A more substantial review from Silent London.

The Hepburn-RKO-J.M. Barrie Axis of Whimsy

Posted in FILM with tags , , , , , , , , , , , , , on August 19, 2013 by dcairns

Two J.M. Barrie adaptations, filmed at RKO, starring Katherine Hepburn, QUALITY STREET and THE LITTLE MINISTER.


THE LITTLE MINISTER, directed by Richard Wallace, is set in Barrie’s native Scotland and showcases Kate’s Bryn Mawr version of a Highland burr. Several real Scots provide doughty support — Andy Clyde is particularly enjoyable, and Sherlock Holmes regulars Alec Craig (in his first movie role, according to the IMDb) and Mary Gordon make welcome appearances. Donald Crisp looks exactly as he did thirty years later in GREYFRIAR’S BOBBY, but sounds different — he nailed the accent sometime in the intervening years.

But why no James Finlayson?

Poor John Beal struggles with the R-rolling, and is blown off the screen by Hepburn in gypsy drag. Flashes of authentic Scottish scenery, including brief use of the zoom lens (quite popular at RKO at this time — see also KING KONG).

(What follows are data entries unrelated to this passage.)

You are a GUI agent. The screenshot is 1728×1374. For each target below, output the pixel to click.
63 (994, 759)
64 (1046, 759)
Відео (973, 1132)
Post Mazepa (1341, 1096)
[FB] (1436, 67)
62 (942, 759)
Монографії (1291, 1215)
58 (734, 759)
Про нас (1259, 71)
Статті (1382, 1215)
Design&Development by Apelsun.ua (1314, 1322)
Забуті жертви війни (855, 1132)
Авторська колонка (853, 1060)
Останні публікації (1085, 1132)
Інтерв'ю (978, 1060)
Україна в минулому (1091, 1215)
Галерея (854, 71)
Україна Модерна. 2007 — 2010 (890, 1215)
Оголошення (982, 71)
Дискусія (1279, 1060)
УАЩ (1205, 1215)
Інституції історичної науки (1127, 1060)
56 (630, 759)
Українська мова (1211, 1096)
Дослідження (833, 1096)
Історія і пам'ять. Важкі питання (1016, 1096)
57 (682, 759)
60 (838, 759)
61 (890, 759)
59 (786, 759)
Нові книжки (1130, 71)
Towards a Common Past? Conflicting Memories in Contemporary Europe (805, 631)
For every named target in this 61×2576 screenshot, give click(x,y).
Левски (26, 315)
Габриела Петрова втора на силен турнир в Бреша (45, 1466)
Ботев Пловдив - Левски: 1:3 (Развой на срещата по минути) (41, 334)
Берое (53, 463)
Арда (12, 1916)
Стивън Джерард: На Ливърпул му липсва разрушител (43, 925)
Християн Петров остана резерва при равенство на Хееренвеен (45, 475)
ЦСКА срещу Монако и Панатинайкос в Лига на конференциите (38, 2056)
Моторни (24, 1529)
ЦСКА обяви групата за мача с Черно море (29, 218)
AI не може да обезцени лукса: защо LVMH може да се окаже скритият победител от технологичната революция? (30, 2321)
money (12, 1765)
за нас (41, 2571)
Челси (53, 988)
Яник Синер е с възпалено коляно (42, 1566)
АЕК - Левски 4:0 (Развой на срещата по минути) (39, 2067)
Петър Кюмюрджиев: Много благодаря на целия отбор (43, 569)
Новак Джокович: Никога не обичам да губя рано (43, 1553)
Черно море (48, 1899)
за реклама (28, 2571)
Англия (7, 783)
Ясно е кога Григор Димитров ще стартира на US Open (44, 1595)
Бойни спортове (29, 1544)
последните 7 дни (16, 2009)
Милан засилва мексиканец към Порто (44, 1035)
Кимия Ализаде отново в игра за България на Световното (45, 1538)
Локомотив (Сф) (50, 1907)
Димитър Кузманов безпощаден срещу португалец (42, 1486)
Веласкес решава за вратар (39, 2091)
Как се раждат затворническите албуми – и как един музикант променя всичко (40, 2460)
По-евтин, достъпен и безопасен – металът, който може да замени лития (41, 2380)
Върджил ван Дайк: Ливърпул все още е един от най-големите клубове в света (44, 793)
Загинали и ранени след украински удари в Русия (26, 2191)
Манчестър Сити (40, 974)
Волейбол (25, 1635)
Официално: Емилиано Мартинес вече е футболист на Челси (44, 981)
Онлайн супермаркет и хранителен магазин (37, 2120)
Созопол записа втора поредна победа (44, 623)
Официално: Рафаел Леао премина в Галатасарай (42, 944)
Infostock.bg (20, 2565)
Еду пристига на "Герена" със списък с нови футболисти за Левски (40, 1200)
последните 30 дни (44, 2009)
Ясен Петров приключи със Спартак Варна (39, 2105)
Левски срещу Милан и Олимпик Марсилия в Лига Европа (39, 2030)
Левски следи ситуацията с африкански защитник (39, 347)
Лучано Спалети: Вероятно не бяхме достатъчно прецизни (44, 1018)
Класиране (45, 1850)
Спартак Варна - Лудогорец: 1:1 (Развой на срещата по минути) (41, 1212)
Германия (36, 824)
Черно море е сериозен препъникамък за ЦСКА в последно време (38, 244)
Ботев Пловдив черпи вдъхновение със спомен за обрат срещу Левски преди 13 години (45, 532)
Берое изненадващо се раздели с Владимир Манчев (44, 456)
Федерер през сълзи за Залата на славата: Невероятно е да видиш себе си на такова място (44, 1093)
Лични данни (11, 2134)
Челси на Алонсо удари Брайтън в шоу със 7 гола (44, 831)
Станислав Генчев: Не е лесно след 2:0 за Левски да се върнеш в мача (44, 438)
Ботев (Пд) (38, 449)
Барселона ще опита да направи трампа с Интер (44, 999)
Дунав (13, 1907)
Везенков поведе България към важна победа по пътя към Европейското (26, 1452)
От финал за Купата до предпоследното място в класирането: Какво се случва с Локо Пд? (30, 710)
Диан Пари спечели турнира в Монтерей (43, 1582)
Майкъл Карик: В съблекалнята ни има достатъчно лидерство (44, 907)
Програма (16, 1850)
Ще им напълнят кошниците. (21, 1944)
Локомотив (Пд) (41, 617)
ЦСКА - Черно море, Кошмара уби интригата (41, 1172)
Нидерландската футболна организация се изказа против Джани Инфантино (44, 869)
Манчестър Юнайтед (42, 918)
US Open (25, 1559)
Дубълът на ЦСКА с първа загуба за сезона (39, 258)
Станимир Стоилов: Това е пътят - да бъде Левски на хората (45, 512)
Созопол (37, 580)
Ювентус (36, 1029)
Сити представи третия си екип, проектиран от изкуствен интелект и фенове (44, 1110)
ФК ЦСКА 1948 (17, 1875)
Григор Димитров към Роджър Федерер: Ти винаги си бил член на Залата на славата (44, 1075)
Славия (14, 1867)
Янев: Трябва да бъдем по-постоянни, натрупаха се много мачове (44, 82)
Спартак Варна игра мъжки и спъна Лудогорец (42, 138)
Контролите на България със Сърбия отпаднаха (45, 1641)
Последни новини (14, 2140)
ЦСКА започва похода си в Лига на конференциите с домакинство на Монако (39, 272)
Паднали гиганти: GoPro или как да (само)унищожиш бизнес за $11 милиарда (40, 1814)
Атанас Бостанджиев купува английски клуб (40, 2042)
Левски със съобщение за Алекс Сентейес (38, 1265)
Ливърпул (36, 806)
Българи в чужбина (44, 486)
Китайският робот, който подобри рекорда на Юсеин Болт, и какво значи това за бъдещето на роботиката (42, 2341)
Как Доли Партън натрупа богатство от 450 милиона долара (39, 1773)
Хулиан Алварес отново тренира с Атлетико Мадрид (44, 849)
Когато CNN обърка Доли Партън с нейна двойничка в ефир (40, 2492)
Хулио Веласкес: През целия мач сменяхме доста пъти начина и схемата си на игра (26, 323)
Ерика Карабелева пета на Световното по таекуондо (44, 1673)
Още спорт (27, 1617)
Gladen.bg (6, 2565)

QUALITY STREET is, we thought, the superior production. Never mind that Barrie’s conceit, Hepburn scrubbing up and impersonating a fictitious younger relative to fool Franchot Tone, even though Tone knows perfectly well what she looks like, is unworkable on-screen (suspension of disbelief and the perpetual long-shot would sell it on stage). Never mind that the whole cast is doing convincing English accents except tone-deaf Tone. Enjoy the Napoleonic era gadgets (women’s veils which swish open on a drawstring like net curtains, English geisha shoes for walking in the rain) and the dialogue and performances and director George Stevens’ elegant, witty framing.

In the prologue, Hepburn is disappointed in love as her beau decides to go off to the wars — she sits by the window with her aunt, and the Greenaway-symmetry does something expressive and very un-Greenawayesque: it captures their resignation to staying unmarried for life. Possibly while sitting in the window.